The All-Star break often puts a slight crimp in trade deadline speculation, but two days off have merely heightened the sense of anticipation this time. The Baltimore Orioles stoked Manny Machado buzz when they pulled him from Sunday's game because of a wet infield after a rain delay and that buzz turned into full-steam trade momentum with the Dodgers nowon the verge of landing the star shortstop.

As the rumors continued to grow, everybody waited out Machado Watch at All-Star media day. While Machado might have preferred talking about baseball, he spent part of his time speculating on how he might enjoy the relatively tame off-field environs in Milwaukee. Naturally, reporters from Los Angeles and Philadelphia solicited reaction on how he might embrace life in their respective markets as well.
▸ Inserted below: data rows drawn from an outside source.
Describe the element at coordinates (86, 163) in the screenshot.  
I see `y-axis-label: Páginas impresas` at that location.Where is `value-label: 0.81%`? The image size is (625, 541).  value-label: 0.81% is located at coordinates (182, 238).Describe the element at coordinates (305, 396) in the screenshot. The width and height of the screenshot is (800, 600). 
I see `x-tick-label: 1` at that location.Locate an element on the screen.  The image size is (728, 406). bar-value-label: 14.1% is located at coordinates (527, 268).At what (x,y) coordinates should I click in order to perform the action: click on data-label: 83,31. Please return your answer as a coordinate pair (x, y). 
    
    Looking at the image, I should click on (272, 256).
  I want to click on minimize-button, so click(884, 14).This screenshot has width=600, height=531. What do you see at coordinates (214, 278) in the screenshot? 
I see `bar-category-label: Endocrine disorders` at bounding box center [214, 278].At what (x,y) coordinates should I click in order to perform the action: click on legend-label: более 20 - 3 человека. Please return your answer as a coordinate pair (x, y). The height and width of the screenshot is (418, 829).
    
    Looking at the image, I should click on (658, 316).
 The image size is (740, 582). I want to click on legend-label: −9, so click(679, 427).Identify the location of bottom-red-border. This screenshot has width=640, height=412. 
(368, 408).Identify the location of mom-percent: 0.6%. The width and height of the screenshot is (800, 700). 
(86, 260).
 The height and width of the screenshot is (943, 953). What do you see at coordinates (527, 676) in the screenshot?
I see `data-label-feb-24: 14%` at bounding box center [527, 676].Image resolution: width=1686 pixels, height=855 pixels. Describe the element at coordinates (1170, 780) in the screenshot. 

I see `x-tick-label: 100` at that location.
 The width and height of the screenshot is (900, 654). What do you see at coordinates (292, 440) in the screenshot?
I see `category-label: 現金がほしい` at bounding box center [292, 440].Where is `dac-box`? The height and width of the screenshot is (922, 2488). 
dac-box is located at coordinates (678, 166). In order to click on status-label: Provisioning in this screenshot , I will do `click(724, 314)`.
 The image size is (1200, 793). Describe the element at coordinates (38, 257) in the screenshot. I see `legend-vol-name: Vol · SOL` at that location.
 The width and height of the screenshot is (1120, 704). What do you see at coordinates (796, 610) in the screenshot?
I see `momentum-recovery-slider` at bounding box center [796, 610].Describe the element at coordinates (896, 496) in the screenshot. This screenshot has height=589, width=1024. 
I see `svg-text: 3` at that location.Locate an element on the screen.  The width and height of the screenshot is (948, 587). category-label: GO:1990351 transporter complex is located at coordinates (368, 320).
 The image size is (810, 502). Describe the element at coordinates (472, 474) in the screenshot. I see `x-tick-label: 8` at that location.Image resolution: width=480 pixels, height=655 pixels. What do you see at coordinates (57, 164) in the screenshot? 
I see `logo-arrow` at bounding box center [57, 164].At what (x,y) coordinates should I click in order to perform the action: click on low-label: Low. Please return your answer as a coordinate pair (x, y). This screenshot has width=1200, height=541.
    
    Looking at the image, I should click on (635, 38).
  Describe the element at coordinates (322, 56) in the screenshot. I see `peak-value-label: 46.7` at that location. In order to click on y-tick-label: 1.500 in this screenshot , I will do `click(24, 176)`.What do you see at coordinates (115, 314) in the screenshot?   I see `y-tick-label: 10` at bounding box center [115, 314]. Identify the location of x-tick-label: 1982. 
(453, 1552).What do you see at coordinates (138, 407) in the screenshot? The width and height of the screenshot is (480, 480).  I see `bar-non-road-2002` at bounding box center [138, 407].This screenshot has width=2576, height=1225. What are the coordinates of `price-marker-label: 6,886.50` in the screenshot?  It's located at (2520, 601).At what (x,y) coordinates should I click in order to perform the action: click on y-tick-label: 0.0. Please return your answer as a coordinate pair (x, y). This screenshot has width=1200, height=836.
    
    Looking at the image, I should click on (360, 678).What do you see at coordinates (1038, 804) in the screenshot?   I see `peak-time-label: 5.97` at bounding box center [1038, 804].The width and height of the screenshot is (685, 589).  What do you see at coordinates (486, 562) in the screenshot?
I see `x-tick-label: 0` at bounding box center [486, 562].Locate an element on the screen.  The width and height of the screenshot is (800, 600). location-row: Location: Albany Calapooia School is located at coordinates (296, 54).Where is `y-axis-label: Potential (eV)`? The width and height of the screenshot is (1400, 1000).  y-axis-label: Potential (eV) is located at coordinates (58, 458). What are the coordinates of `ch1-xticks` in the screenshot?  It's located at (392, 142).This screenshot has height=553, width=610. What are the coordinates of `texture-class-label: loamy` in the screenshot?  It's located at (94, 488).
"It's hard," Machado said. "I mean, it's tough. A couple guys have reached out and told me how to handle it a little bit. But at the end of the day, it's always hard. Getting microphones in your face every day and cameras, it's not easy. You've just got to deal with it and try to handle it as best as possible."

Among the other All-Stars who've been deluged with trade speculation or can expect to see more of it between now and July 31: Mets starter Jacob deGrom; Rangers outfielder Shin-Soo Choo; Blue Jays starter J.A. Happ; and Rays catcher Wilson Ramos, whose market might have been scuttled by a hamstring injury last week that might force him to the disabled list.

Oakland infielder Jed Lowrie was also considered potential trade bait several weeks ago. But the Athletics' surge up the AL West standings has nudged the front office into "buy" mode, so Lowrie is most likely staying put.

DeGrom provides an interesting case study for the Mets. He's a prime Cy Young Award candidate, with a major-league-best 1.68 ERA. But New York has faded from contention in the National League East, and the front office is in a state of flux as ownership looks for a replacement for general manager Sandy Alderson.

DeGrom's agent, Brodie Van Wagenen, ran some interference Monday and said the Mets might want to consider trading deGrom if they have no interest in signing him to a long-term contract. It was a coordinated strategy to help frame the debate in a bigger-picture light.

"I like it in New York, and I would like to get back to winning here," deGrom said. "I figured there would be a lot of questions about trade stuff, and this was our way of getting ahead of it. Brodie and I talked about it, and it was something we felt like we needed to do.

"I have a good relationship with the Mets. We were just expressing that I'd like to stay and be a part of the future. But if they don't see me in the future, I think Brodie was saying, 'Get what you can.'"

While deGrom won't be eligible for free agency until 2020, the short-termers in the trade market are dealing with emotional fluctuations on a daily basis. Happ, a free agent this winter, is a potential trade target for the Yankees, Phillies, Cubs and several other clubs. He's 0-3 with a 9.75 ERA in July, but he declines to use his unsettled status as a crutch for his recent poor performances.

"If an unknown number pops up on my phone, I wonder sometimes," Happ said. "There's a little anxiety that comes with that. But I'm certainly not going out there while I'm pitching and worrying about being traded."

For some lucky players, circumstances can change in the span of a single conversation. Reds second baseman Scooter Gennett was the subject of trade rumors until general manager Nick Krall approached him recently with a comforting declaration: The team had no plans to trade him and might be interested in discussing a contract extension soon.

Gennett rolled into the All-Star break as the National League leader with a .326 batting average and secure in the knowledge that he's not going anywhere. That's doubly gratifying given that he was born in Cincinnati and grew up a Reds fan.

"There were times earlier this year where after the game I was like, 'Am I going to get called in? Am I going to get traded?'" Gennett said. "You don't want that on your mind. I think they recognized that and kind of put my mind at ease in that sense.

"From the fan reaction and the guys in control of these decisions, I just feel like they want me here. They like what I've been doing. I think they like the way I play the game and approach the game. To hear that feedback is an honor for me, because that's all I ever wanted."